すぐ傍には、豪華な着物に身を包んだ氷室さんがいた。


「なっ!!??」


「落ち着いて、名前。ここは、俺の屋敷だよ」


ふと、周りを見ると松奏院家よりも豪華な部屋が広がっていた。
そして、庭も広い。


「…氷室さん」


「んー。俺のことは氷室さんじゃなくて、辰也って呼んでよ」


「辰也、さん」


「んー…まあ、不満はあるけどしょうがないか」


私は、氷室さんをにらみつけた。


「…っ、よくもテツヤを!!」


「…テツヤくんのことなんてどうでもいいだろ?」


「どうでもよくないです!!こんなの、ひどい」


「…ひどくないよ。俺は当然のことをしたまでだ」


「当然!?」


「名前」


急に低い声で名前を呼ばれ、身体が固まった。


「ねえ、俺がいるというのに他の男の名前なんて出さないでよ」


辰也さんの細く骨ばった指が私の喉を滑らす。


「……、私と辰也さんの関係ってなんですか?」


「まだ、思い出せてないんだね。
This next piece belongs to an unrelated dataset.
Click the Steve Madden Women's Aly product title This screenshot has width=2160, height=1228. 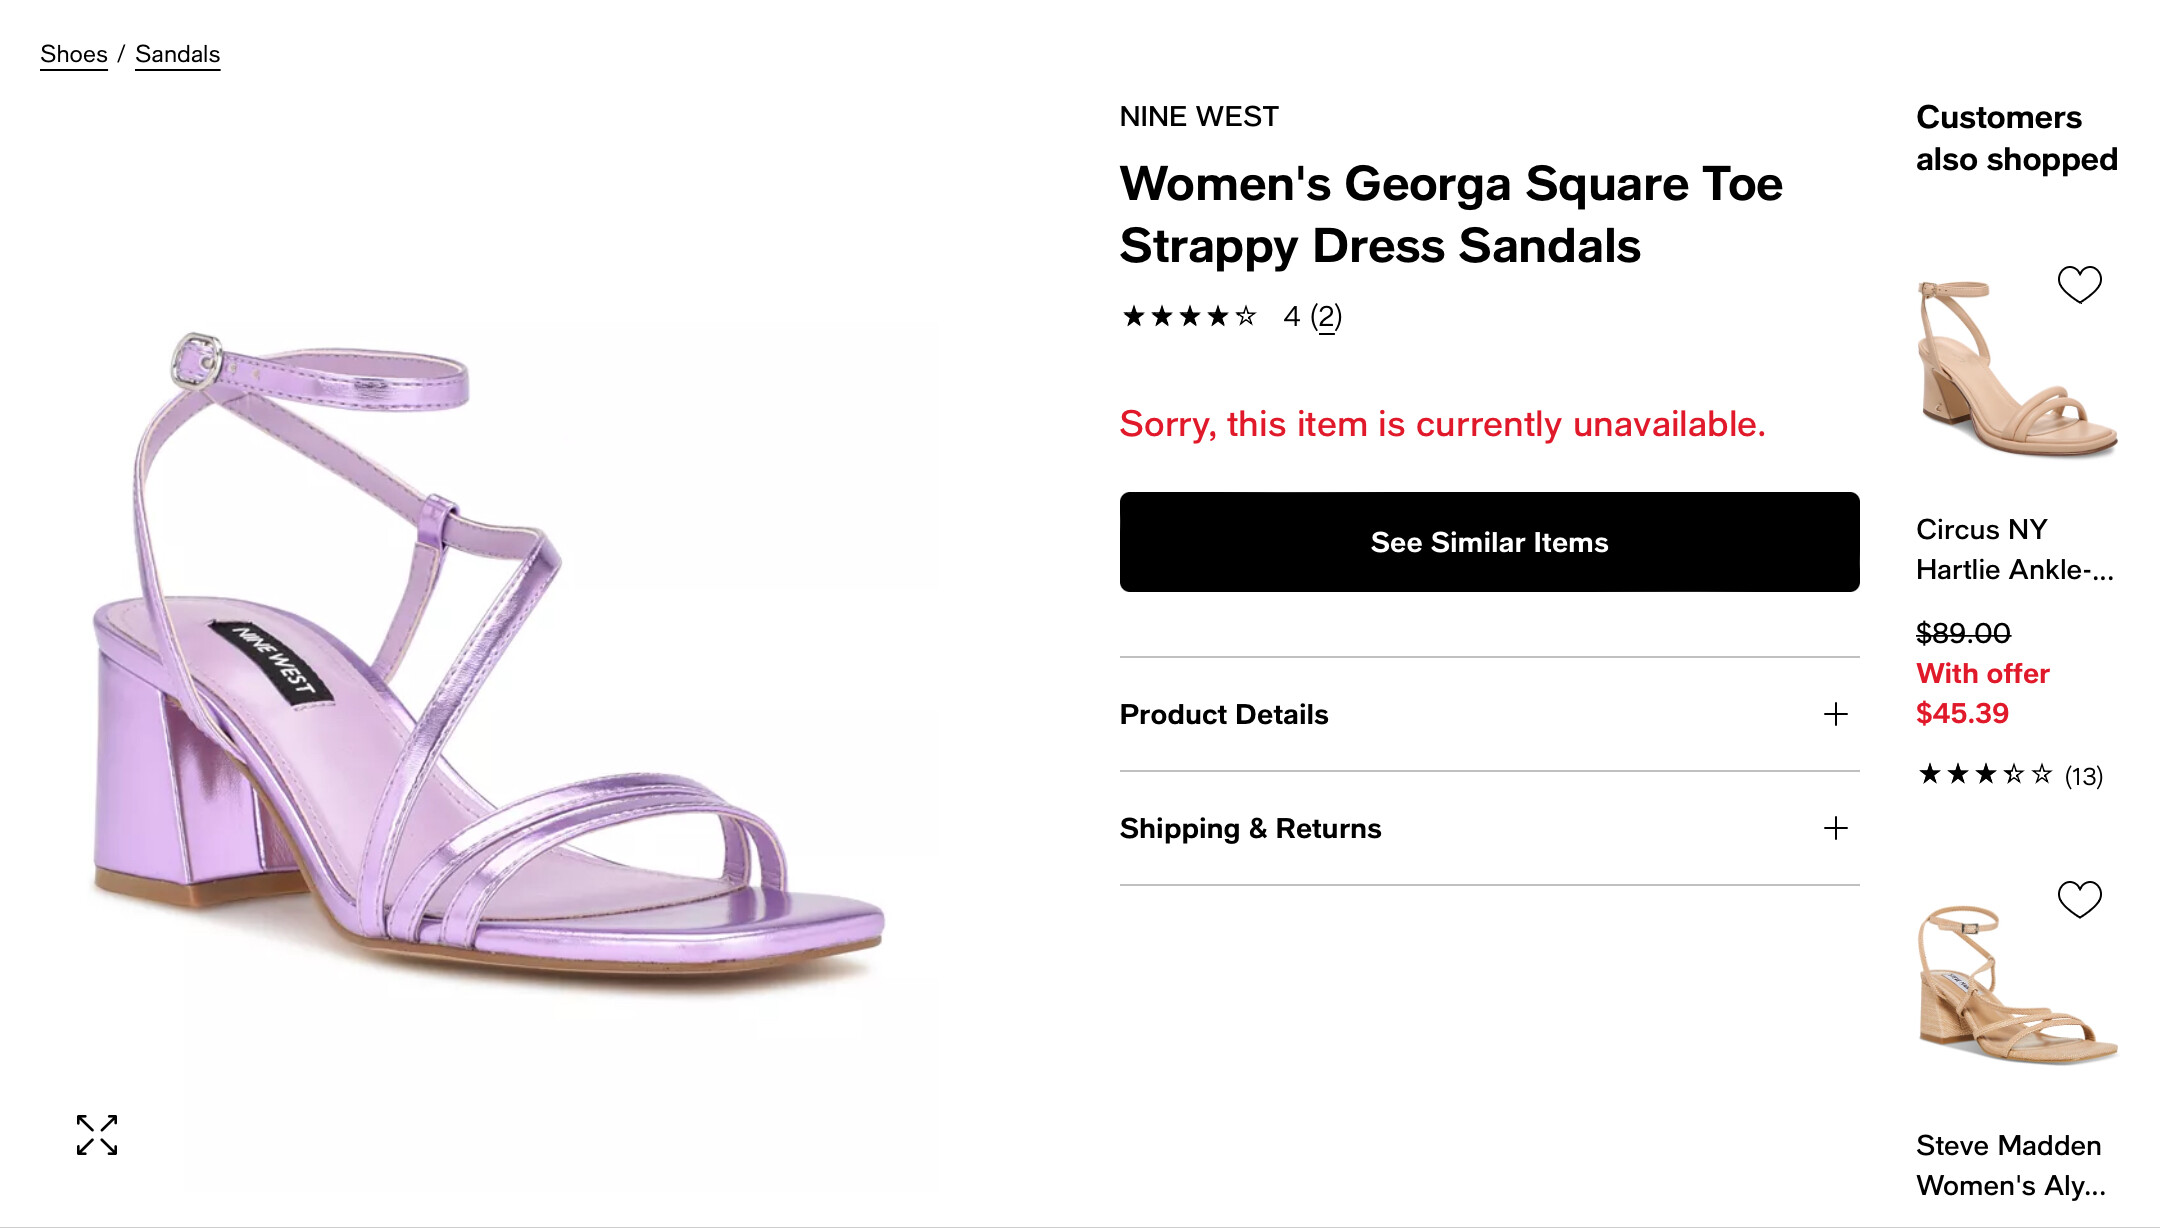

いいよ、俺との出逢いの記憶を蘇らせてあげる」


すると辰也さんは瞳を群青色にさせた。


「(群青……私の珠と同じ…)」


そして、私の額と辰也さんの額を合わせた。


「(ああ、昔もこんなことしてもらったことがある…)」


次の瞬間、私は記憶の闇に包み込まれた。


***********


ああ、やっと戻ってきた俺の愛しい愛しい姫君。


「名前…」


今しがた深い眠りに落ちた名前の額に唇を寄せた。


「あー、主もそんな顔するんやね」


「…今吉か。何か用でも?」


「いーや。なんもあらへんで」


「だったらさっさと行け。君には仕事があるだろう?」


「分かっとるよ。でも、一言だけ言わせてもらってもええやろか?」


「なんだい?」


今吉は、薄く眼を開く。


「姫さん、壊さんようにな?」


今吉は言うだけ言って去っていった。


「…分かってるよ、そんなこと」


俺が嫌と言うほどにね。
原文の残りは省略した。